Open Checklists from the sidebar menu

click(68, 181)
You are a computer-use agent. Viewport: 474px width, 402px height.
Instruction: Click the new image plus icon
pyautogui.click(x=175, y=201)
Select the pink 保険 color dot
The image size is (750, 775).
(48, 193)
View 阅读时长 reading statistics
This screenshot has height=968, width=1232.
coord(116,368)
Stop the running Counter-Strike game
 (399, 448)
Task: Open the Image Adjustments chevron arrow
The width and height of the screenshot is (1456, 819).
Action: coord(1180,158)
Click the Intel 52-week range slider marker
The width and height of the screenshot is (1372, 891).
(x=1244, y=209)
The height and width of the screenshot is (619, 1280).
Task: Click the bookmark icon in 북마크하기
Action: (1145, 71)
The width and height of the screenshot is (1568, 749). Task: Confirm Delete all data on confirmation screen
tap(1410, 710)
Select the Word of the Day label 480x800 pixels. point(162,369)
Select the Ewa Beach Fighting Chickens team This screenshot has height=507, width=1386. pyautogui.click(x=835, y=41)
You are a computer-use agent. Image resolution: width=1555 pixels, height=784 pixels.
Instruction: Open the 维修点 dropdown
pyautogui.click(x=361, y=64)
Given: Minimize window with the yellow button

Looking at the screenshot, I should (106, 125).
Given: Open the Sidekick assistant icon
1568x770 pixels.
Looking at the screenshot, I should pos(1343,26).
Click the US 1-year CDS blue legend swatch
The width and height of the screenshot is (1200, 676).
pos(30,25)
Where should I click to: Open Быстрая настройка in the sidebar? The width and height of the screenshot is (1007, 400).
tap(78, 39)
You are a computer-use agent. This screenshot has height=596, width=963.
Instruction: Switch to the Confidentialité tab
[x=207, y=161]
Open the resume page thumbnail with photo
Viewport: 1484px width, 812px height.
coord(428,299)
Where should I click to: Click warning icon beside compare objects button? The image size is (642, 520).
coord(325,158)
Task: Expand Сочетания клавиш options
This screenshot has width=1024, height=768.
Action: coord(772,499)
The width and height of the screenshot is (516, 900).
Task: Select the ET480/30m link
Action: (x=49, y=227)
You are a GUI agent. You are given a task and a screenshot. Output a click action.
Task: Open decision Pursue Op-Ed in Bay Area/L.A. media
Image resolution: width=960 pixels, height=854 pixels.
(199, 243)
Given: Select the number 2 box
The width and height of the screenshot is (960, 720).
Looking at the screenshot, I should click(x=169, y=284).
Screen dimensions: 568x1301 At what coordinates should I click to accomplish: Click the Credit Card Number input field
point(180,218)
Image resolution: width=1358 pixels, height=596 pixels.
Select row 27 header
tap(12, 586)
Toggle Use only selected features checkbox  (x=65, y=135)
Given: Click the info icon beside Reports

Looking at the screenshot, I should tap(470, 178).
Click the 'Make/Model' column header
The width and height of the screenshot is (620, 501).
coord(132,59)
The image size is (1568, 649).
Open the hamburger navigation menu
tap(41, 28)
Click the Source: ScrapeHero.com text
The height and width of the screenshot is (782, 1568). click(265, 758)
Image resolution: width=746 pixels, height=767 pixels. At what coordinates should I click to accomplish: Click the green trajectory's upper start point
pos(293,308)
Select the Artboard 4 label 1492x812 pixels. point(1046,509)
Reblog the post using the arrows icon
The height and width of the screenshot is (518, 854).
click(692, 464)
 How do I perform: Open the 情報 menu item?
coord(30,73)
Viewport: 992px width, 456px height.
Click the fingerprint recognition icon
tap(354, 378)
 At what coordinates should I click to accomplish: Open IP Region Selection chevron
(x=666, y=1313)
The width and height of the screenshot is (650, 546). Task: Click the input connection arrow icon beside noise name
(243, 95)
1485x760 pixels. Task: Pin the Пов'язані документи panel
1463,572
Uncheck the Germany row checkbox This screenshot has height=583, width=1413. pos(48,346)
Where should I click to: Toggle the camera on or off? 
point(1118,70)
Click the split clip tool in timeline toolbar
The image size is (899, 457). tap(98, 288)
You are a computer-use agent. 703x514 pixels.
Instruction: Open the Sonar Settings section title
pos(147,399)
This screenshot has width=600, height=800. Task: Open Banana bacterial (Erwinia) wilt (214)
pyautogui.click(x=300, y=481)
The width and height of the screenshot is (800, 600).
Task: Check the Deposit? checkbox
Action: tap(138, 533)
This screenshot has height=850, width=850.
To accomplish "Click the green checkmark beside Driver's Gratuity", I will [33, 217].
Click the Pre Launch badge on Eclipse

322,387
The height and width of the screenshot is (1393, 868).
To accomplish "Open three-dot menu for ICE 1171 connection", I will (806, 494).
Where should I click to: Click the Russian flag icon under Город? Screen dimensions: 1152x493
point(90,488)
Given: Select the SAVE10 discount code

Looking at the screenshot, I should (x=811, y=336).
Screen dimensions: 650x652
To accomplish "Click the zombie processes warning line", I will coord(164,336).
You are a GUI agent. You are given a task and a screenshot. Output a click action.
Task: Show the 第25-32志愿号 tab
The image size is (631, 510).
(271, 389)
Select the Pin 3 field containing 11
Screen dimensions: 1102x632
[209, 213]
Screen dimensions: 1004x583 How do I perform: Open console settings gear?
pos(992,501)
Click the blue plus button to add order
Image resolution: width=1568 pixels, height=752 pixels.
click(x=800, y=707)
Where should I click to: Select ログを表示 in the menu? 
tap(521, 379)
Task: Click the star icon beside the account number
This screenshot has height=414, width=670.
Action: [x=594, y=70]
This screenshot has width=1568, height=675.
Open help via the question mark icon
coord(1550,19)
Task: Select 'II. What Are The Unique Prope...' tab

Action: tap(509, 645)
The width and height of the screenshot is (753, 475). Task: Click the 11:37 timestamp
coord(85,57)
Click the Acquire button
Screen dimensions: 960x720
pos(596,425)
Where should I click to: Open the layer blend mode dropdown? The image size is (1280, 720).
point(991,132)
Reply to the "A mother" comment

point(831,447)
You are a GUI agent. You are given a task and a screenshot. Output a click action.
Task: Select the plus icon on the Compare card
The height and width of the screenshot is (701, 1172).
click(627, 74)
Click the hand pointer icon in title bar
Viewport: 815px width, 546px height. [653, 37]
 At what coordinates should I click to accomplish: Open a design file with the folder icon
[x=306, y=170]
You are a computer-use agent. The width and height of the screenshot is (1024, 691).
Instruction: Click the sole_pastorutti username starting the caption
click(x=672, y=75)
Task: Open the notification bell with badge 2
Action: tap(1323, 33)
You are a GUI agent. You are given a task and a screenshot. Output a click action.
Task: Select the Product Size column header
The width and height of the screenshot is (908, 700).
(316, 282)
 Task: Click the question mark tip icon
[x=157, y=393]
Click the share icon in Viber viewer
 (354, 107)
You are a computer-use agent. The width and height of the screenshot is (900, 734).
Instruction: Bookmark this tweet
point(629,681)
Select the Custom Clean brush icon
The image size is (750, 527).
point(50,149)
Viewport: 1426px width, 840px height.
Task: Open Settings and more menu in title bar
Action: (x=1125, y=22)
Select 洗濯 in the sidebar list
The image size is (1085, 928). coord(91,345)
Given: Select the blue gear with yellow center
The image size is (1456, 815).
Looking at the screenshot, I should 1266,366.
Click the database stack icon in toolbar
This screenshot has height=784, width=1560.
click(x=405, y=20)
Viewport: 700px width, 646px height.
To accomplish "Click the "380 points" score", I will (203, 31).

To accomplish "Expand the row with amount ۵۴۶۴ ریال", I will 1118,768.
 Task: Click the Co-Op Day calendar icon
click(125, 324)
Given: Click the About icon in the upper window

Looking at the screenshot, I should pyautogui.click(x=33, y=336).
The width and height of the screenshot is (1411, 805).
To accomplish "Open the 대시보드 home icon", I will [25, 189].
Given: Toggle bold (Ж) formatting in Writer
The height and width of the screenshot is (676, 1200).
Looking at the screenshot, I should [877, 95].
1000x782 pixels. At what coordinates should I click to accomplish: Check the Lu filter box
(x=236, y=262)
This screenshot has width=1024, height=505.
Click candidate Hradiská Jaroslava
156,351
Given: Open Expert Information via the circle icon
= = = = =
§ **What is required**
Search the listing for "agent" and show every line where it occurs.

§ **Result for this task**
You are a computer-use agent. Viewport: 474px width, 402px height.
You are a computer-use agent. Image resolution: width=1555 pixels, height=784 pixels.
You are a computer-use agent. This screenshot has height=596, width=963.
You are a GUI agent. You are given a task and a screenshot. Output a click action.
You are a computer-use agent. 703x514 pixels.
You are a GUI agent. You are given a task and a screenshot. Output a click action.
You are a GUI agent. You are given a task and a screenshot. Output a click action.
You are a computer-use agent. The width and height of the screenshot is (1024, 691).
You are a GUI agent. You are given a task and a screenshot. Output a click action.
You are a computer-use agent. The width and height of the screenshot is (900, 734).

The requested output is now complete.